• **Problem**
Count the lines in the records below that contain the word "agent", and give only that number.
--- Raw data Enclosed Below ---
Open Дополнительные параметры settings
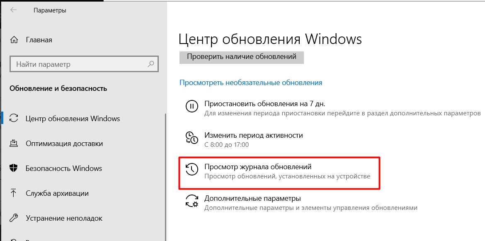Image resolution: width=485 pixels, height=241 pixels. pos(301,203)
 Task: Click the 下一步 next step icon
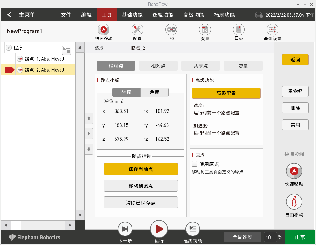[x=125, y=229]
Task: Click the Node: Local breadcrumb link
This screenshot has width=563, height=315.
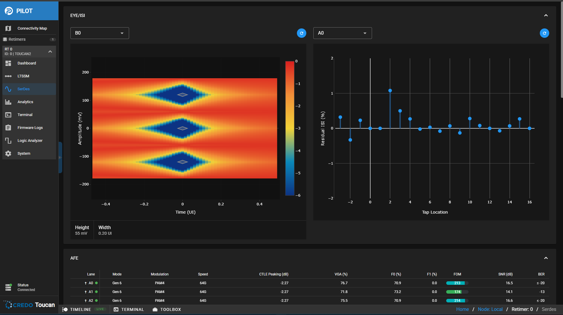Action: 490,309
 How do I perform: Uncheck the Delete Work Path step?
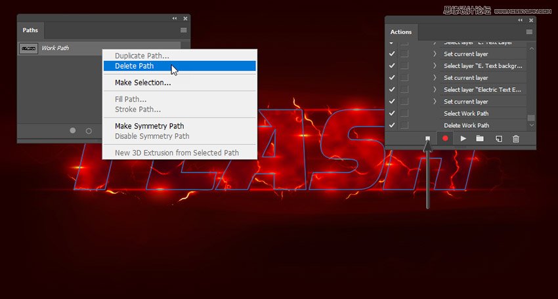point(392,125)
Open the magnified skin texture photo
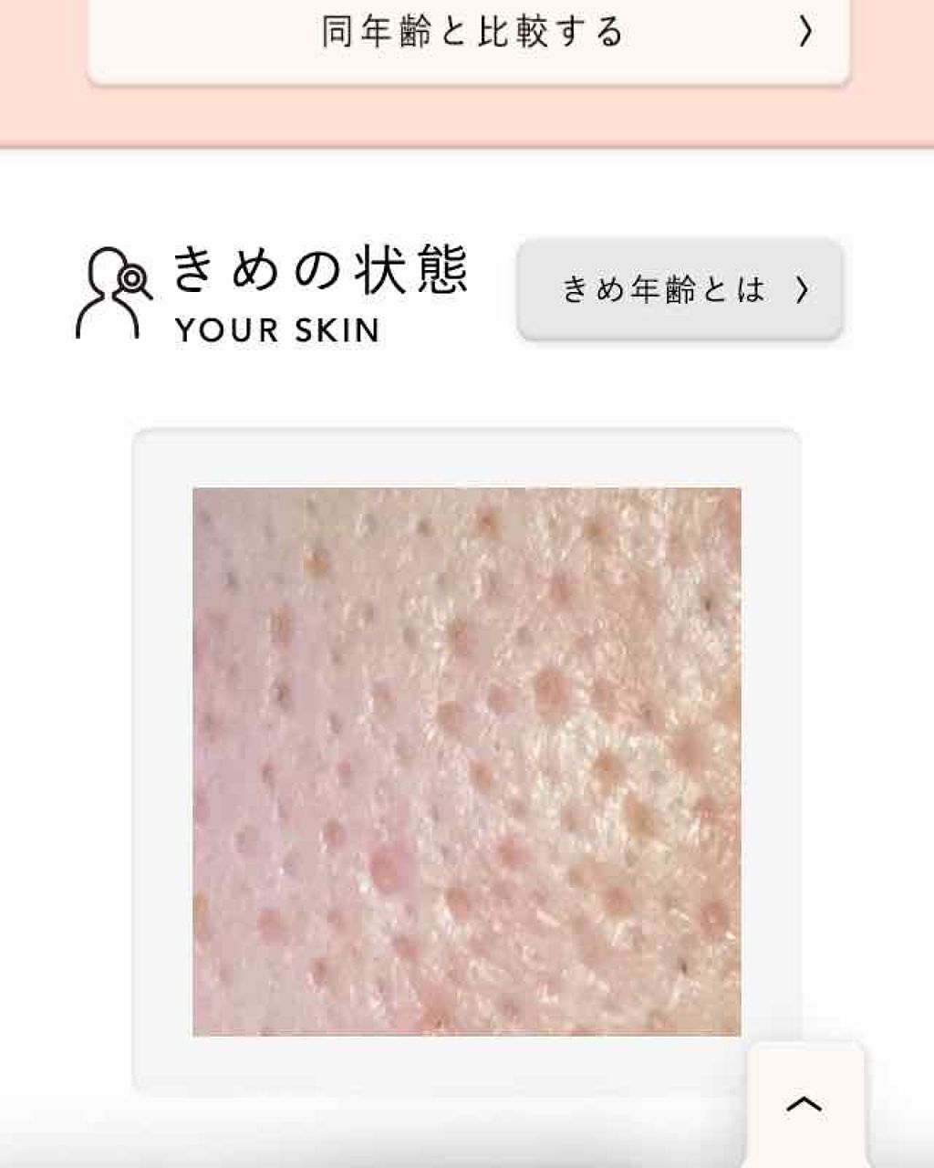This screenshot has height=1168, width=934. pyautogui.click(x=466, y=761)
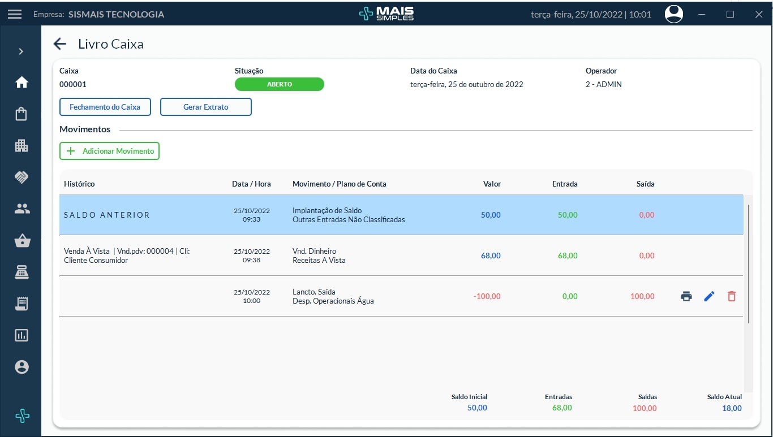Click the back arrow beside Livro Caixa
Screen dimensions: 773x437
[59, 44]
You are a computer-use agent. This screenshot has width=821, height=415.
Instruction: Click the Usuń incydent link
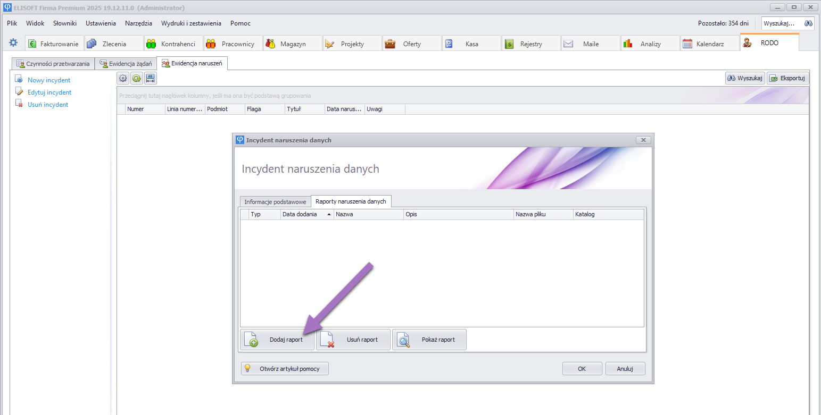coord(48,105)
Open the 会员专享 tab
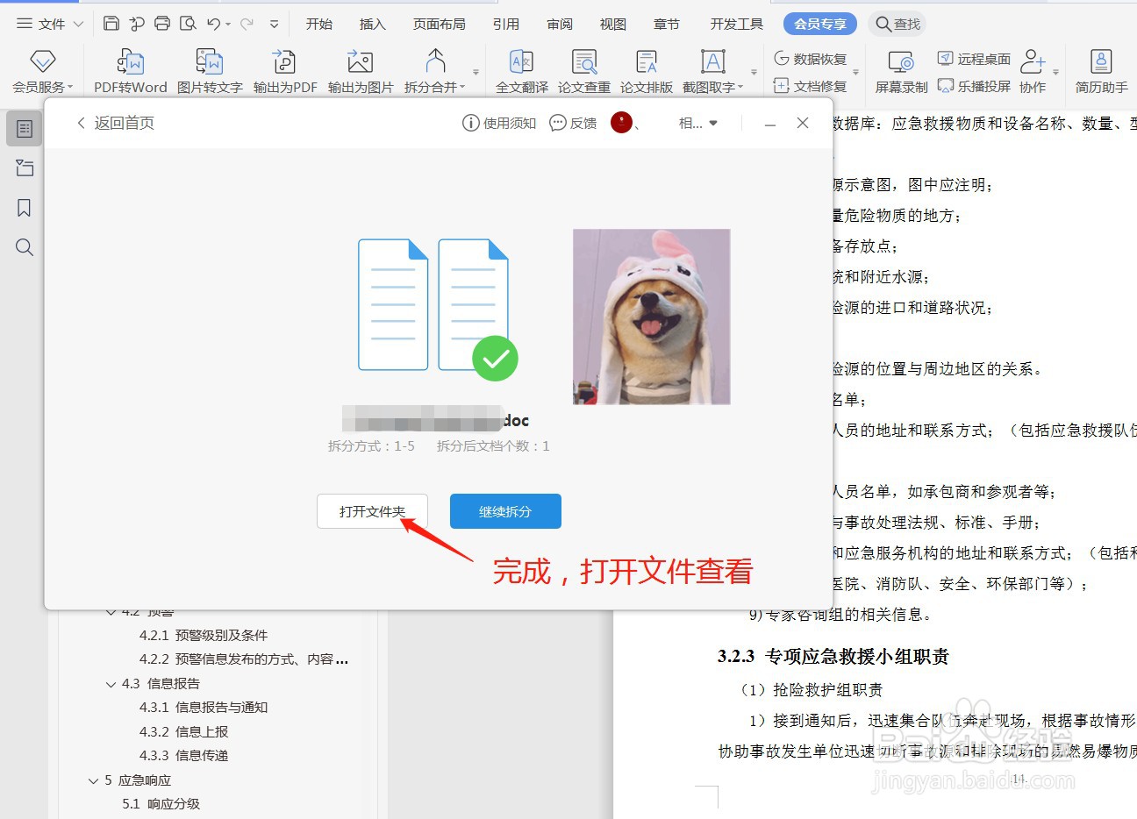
--- End of Enclosed Raw data ---
--- Raw data Enclosed Below ---
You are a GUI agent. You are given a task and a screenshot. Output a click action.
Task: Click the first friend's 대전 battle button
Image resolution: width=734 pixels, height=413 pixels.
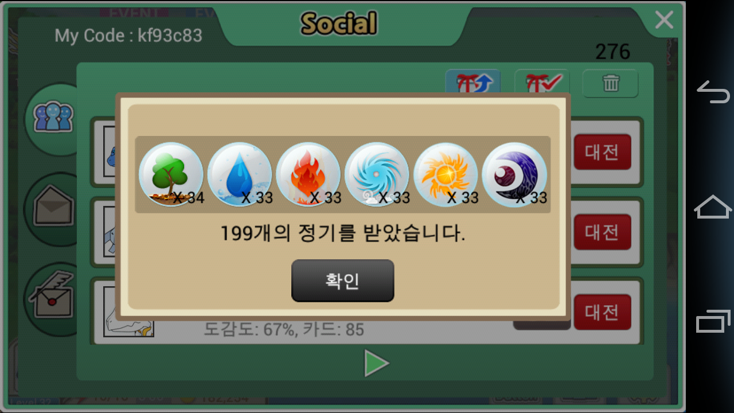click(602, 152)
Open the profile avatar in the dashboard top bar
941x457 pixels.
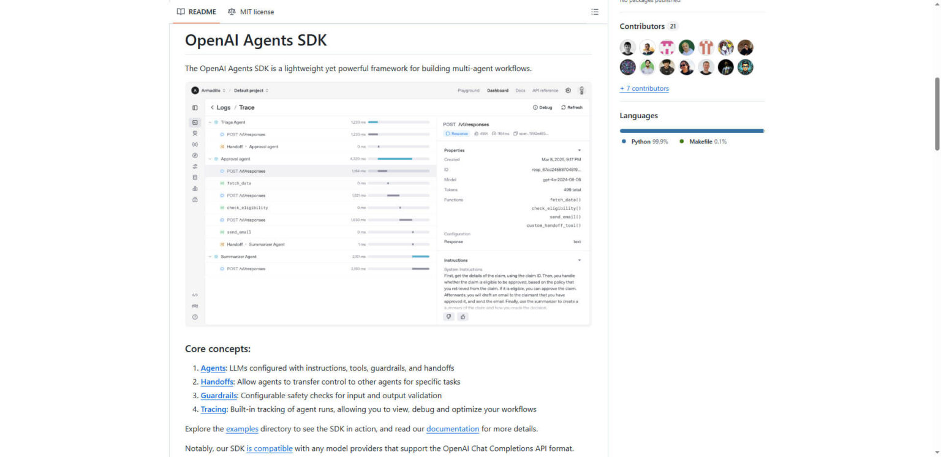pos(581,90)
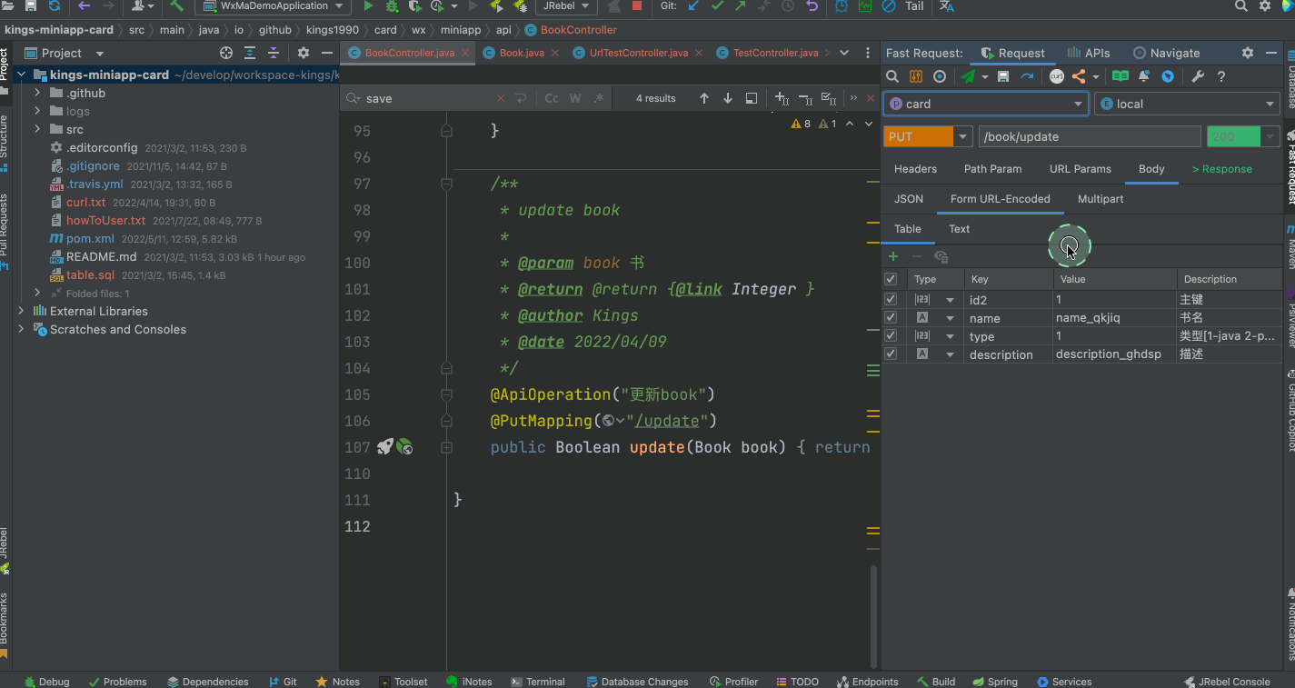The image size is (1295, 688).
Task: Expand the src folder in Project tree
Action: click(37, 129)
--- End of Enclosed Raw data ---
--- Raw data Enclosed Below ---
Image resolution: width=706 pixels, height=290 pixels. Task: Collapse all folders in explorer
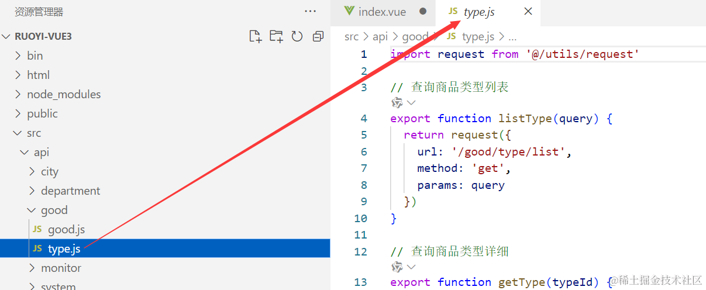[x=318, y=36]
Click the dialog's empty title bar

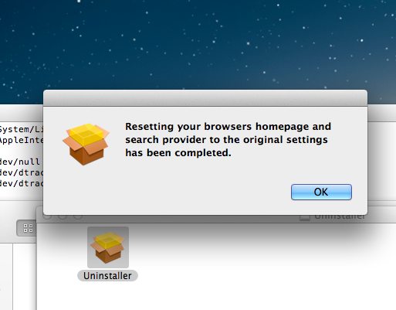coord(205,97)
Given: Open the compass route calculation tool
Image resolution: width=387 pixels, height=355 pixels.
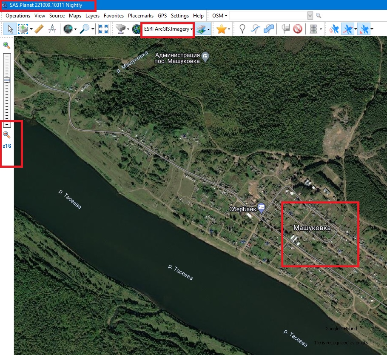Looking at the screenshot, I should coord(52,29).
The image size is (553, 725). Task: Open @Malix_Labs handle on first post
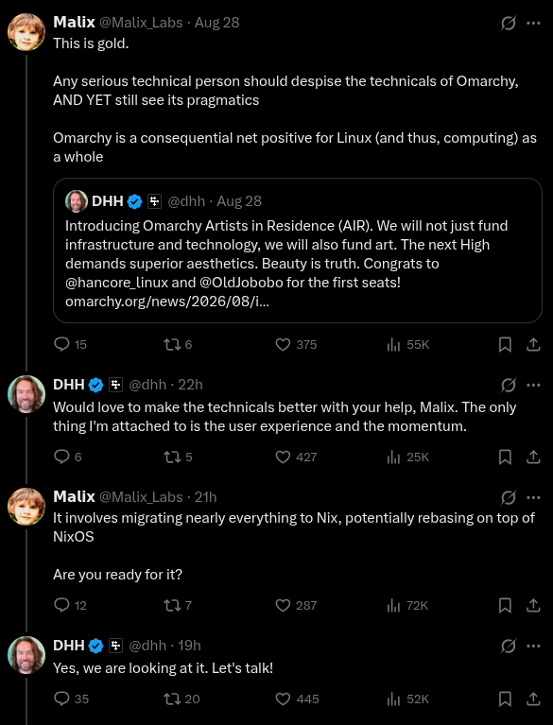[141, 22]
--- End of Enclosed Raw data ---
• **Response box**
2